▶ THE RECORDS:
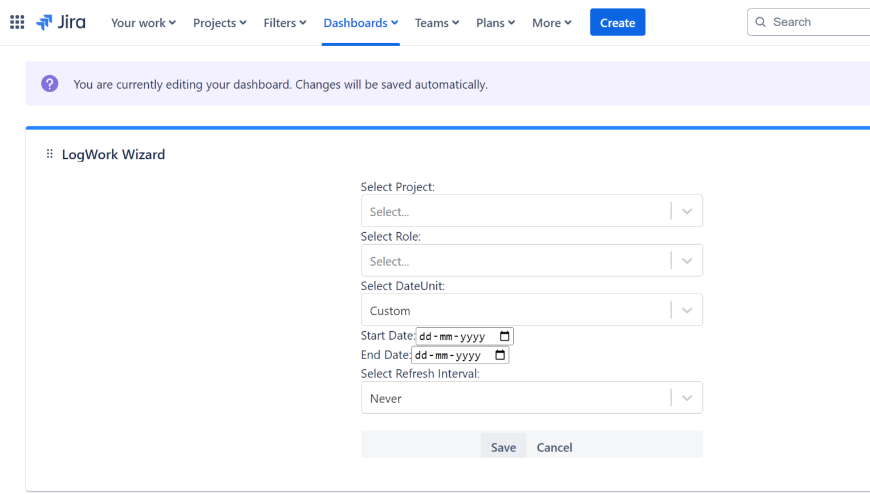This screenshot has width=870, height=494.
Task: Open the Dashboards menu
Action: tap(361, 22)
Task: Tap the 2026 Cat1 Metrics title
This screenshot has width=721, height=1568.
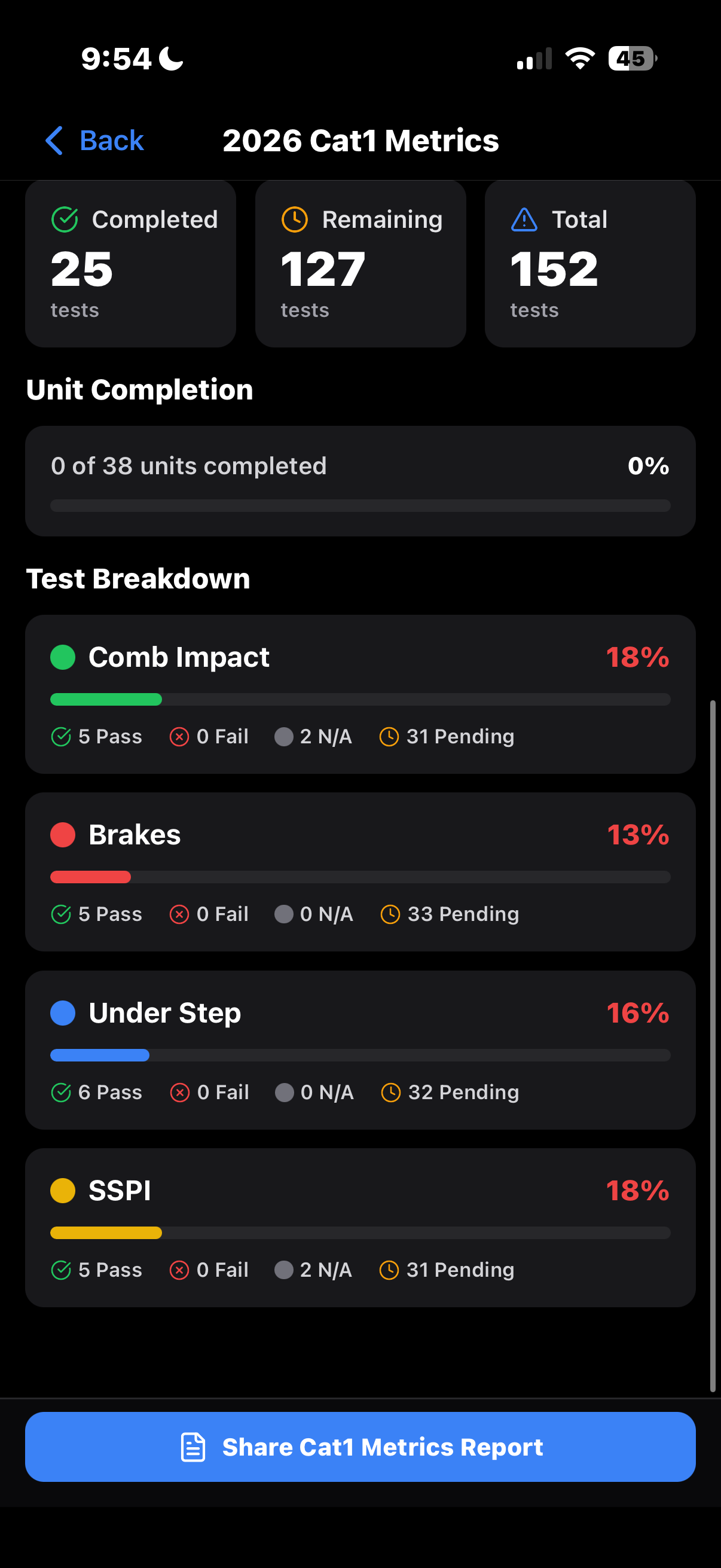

▶ AIM OF THE TASK:
Retype word for word the span of lines above that begins with the line containing "Task: Tap the 2026 Cat1 Metrics title" and ends with the last line of the records; skip all pictures.

▶ EXERCISE SOLUTION:
Task: Tap the 2026 Cat1 Metrics title
This screenshot has width=721, height=1568.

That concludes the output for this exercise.